The Cramps waren schon in den Siebzigern so independent, dass die erste Psychobillyband um Sänger Lux Interior und Gitarristin Poison Ivy 1978 in einer kalifornischen Nervenheilanstalt spielte. Irgendjemand hatte glücklicherweise eine Videokamera dabei, und so kann man nun wackelige, unscharfe und ungemein stimmungsvolle Bilder aus einem der besten Beiträge zum Thema Kritische Psychologie und Anstalten angucken, die es – lange vor Schlingensiefs medienwirksamer Einbindung psychisch Kranker in seine Theaterstücke – je gab: Es ist beim besten Willen nicht auszumachen, wer Insasse ist und wer nicht, wenn Lux Interior mit irrem Gesichtsausdruck und Mikro im Mund seine „Uuuuuuhaaaaa-aas!!!“ stöhnt.

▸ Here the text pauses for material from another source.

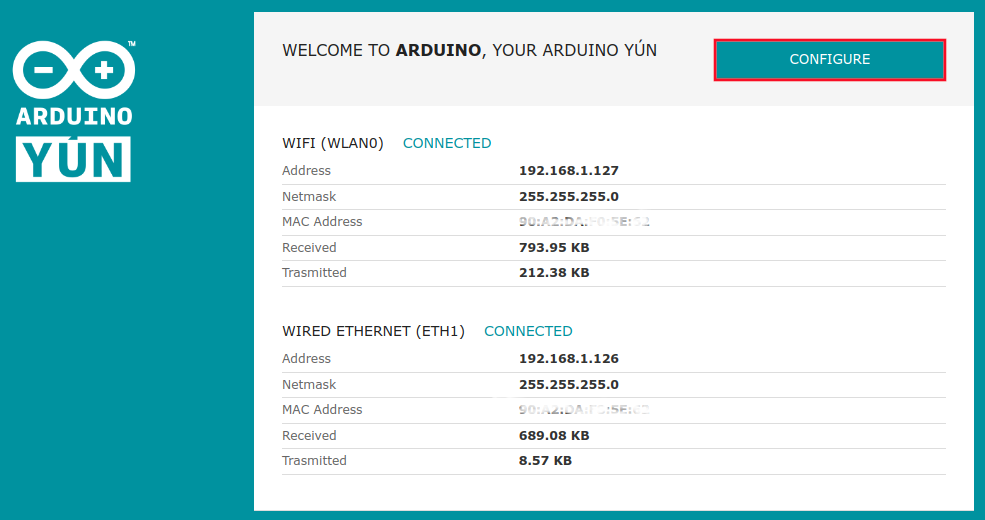Click the Welcome to Arduino heading
Screen dimensions: 985x520
pos(469,50)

Um das Independent-Wissen zu vervollständigen, kann man Filme über oder von Philip Boa, Daniel Johnston, den Einstürzenden Neubauten, Nick Cave und dem depressivsten und eindringlichsten aller Balladensänger, Scott Walker, anschauen, dessen Walker Brothers in den Sechzigern Charthits landeten, bevor der talentierte Songwriter sich als Solokünstler düster-experimenteller Musik zuwandte. Und neben einem Konzert der Alternative-Psychedelic-Band Subterreneans aus London wird es eine Podiumsdiskussion zum Thema Independence und einen Brunch mit Live-Musik geben – selbstredend keine Major-Band.

JENNI ZYLKA

The Ghost of Independent Music, Filmfestival im Eiszeitkino, 22.–25. 11.